Décrit dès 1853, ce procédé fut présenté en 1858 à l’Académie des sciences de Paris et perfectionné puis mis au point en 1891 par le français Louis Ducos du Hauron qui lui en donna ce nom, anaglyphe, du grec stéréo (spatial) et scope (vision).
Un anaglyphe est conçu en employant deux couleurs complémentaires sur une surface plane (généralement le rouge et le cyan – nuance de vert et de bleu) pour produire une image en 3D lorsqu’elle est visualisée avec des lunettes aux filtres de couleurs appropriées.
Technique de stéréoscopie, composé avec deux images de la même scène depuis des positions légèrement différentes, il est vu à travers des lunettes 3D rouge et bleu pour créer l’effet de profondeur tridimensionnel. Les images sont superposées et les lunettes permettent à chaque œil de voir une image distincte, donnant l’illusion de relief.

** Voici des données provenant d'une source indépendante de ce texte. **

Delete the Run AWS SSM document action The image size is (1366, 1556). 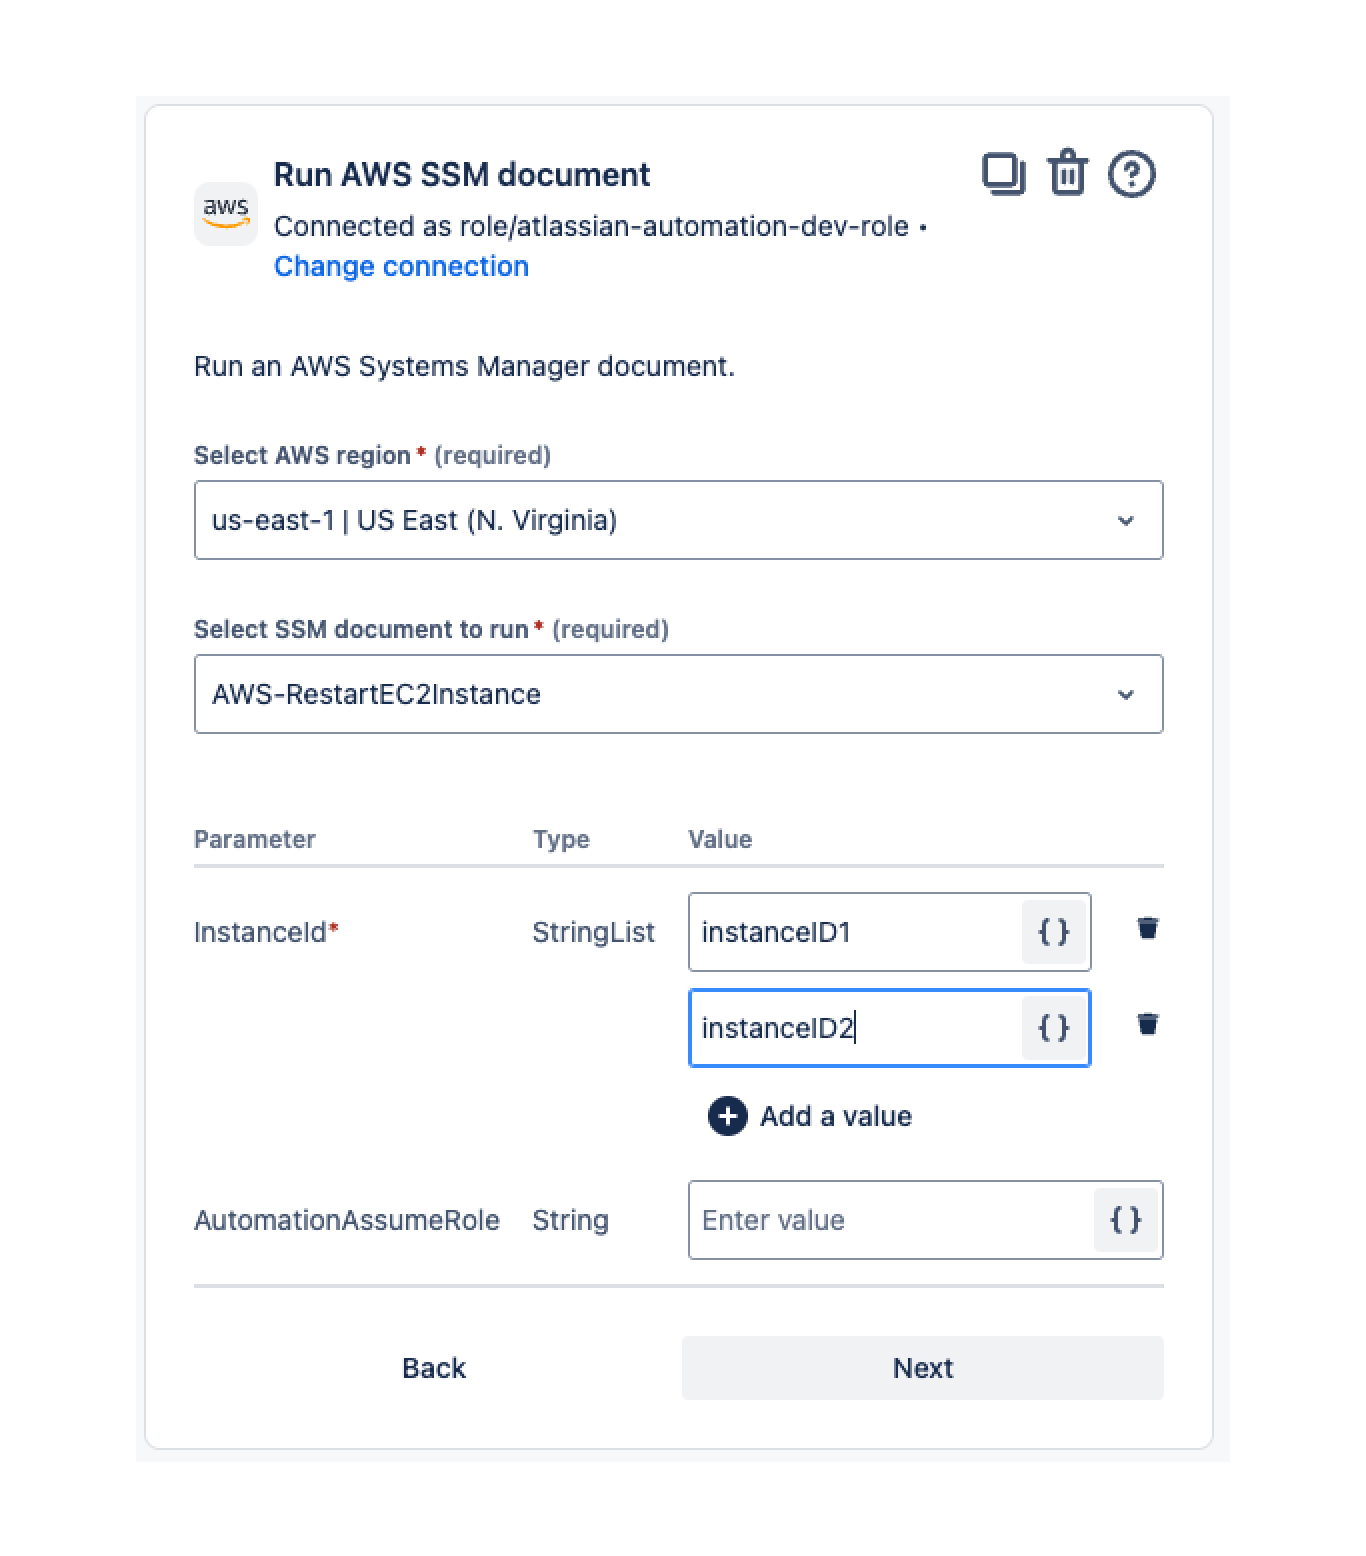point(1067,174)
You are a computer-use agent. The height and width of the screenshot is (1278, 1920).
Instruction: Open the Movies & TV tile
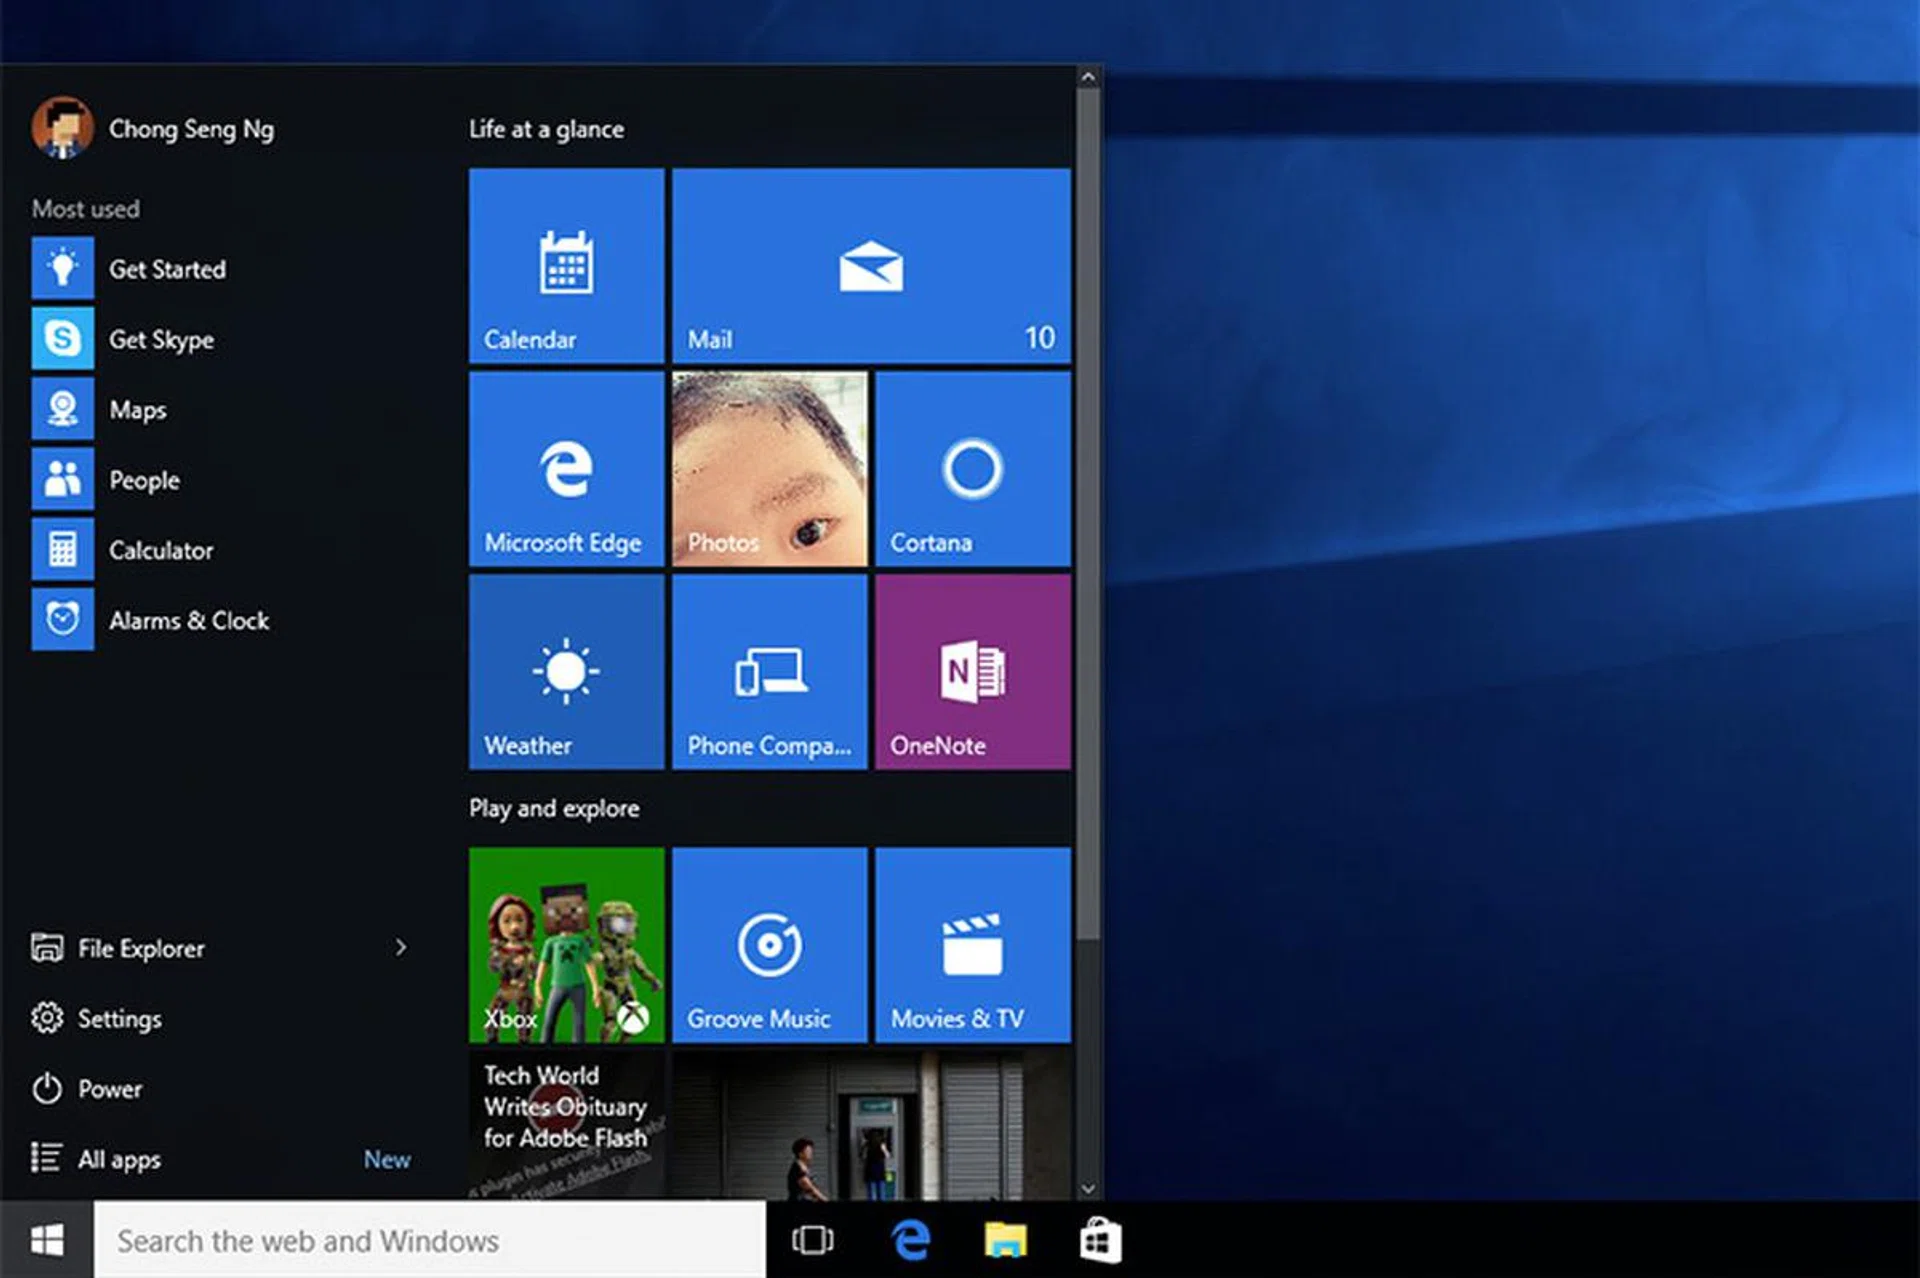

Les anaglyphes sont utilisés pour une variété de fins, notamment dans l’art, la réalité virtuelle et la création de contenus pour les films et les jeux vidéo.
Comment savoir si une image est un anaglyphe ?
Les anaglyphes sont typiquement reconnaissables par le décalage horizontal de couleurs rouge et cyan des formes et des motifs qui le composent.
Enfin, vous pouvez savoir si une image est un anaglyphe en la regardant avec des lunettes 3D rouge et cyan (dites rouge et bleu par abus de langage) ; si l’image apparaît en relief, alors c’est un anaglyphe !
Peut‑on regarder un anaglyphe sans lunettes 3D ?
Non, les anaglyphes nécessitent des lunettes 3D pour être vus correctement.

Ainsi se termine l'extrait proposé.